A good parent training program you can go through together.

Aspen797 profile image
Aspen797 in reply to anothermother

This. There are many parent training programs online that you can complete together. It removes the “my way” vs “their way” dynamic and changes to a “ learning new tools together” dynamic which is much healthier for all. Triple P Online is one such parenting program.

Momtrying profile image
Momtrying

I’d also recommend both of you reading some books on ADHD. that may help get you on the same page if you both see what exactly is happening in your daughters brain. Russell Barkley has some great books. Even if you don’t get through the whole book (some are lengthy) it was very helpful for me and gave me some perspective when trying to decide what was consequence worthy and what I could let go of. Good luck!

pwb78 profile image
pwb78

It could be good read this book: Taking Charge of ADHD. I found out the hard way that typical parenting techniques don't work for kids with ADHD or ASD. If you and your partner read this book together, you can decide on a common approach. And really, that's something you just both need to sit down and hash out. This is the approach my husband and I used, and we aren't always on the same page, but we are never really totally at odds now.

lbayley profile image
lbayley

I agree with the comments on learning together with your wife whether it's reading a book together or watching a video together. If you are getting educated together, it keeps you on a more even playing field instead of one parent feeling they're getting instructed by the other constantly. If reading together is difficult, there are really good videos like other people have mentioned that you can watch together.

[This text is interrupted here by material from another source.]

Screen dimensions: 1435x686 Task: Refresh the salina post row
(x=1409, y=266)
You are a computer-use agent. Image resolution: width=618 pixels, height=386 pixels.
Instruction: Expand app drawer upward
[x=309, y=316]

HoldingonLou profile image
HoldingonLou

I think everyposter has great ideas here but Aloysia is my favorite. Keep it simple. Focus on what you can handle and stay united. If you have the plan and write it out then everybody is on the same page. Every day is a learning process.

Danseuse profile image
Danseuse

I totally agree with the comments about learning how to parent and manage a child with ADHD. It can be counterintuitive at times. You two will be in less conflict if you agree on implementing parenting approaches that are based on proven techniques with ADHD kids. Russell Barkey was mentioned above. I’ll attach a great video entitled 30 Essential Ideas for Parents. It’s not a parenting tutorial per se but the more you understand what is going on with your kid the better you can be as a parent. I also started reading a book by another noted ADHD expert, Edward Hallowell who wrote the seminal book, “Driven to Distraction”. At this point, I know a lot about ADHD yet I find this 1994 book so illuminating that I highly recommend it. You’ll see yourself in the case studies of families coping with a child with ADHD. Also, have you joined your local chapter of CHADD? They often have parent groups. Hang in there and best of luck.

youtu.be/SCAGc-rkIfo

Harnessinghope profile image
Harnessinghope

I agree that it will never be perfect. I have a similar kind of struggle. The people around me tell me to beat my girl’s butt. Literally. No physical force can stop a child from being unfocused and continuing the same behaviors. That can however introduce anxiety into an equation that it may not have been present in.

There are so many ways to connect with your child and ways to hold them accountable with love and acceptance of their diagnoses.

It can be hard to rule out what was purposeful and what was not. But there should definitely be some baseline rules and consequences.

The most important thing to pass on, our kids can see divisions from a mile away. The more you and your wife can connect and at least act like you are in agreement, the better long term situation for your child. It is natural to attempt to take advantage of a situation to get a desired outcome. This can and does happen.